Ну а таких драматических видов самого для себя дорогого, о котором ты проявляешь столько заботы, ежедневно намазывая кремами и лелея мягкость кожи специальными тряпочками, у кого хочешь и не хочешь поедет крыша, а что уж говорить об этом типе грозной наружности. И этот грозный тип, с некоторых пор ставший Стендалем (и не спрашивайте почему), уразумев и увидев на своих туфлях нечто большее, чем было на самом деле – кровь, а не кетчуп – вдруг взбеленился и, забыв обо всём, резко разворачивается назад, чтобы поскорее нанести ответный удар тому гаду, кто посмел нарушить его неприкосновенность.

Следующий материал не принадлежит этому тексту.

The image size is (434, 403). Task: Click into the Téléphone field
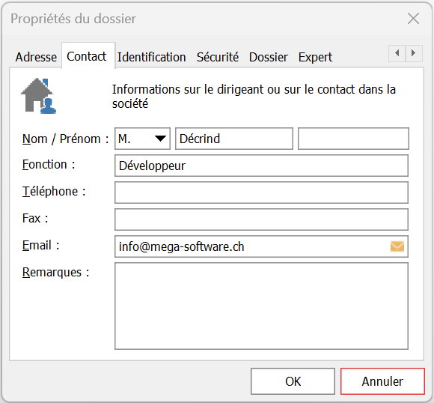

Ну а там он видит, не как им ожидалось, испуганное лицо какого-нибудь менеджера, а нами ожидалось, волнующееся лицо Секунда, а он, и всё благодаря предусмотрительности и расторопности Секунда, с которой он вовремя убрал себя и свою очаровательную спутницу в сторону, вставив на первый план того длинномера, видит искажённую в гримасе ненависти физиономию какого-то невероятно высоченного типа. И этот тип, судя по всему, не собирается останавливаться на достигнутом, и пойдёт так много дальше, что ему (Стендалю) ещё повезёт, если он тот ему ход-дог забьёт в глотку, а не туда, куда он ему пнув под зад, таким образом намекнул.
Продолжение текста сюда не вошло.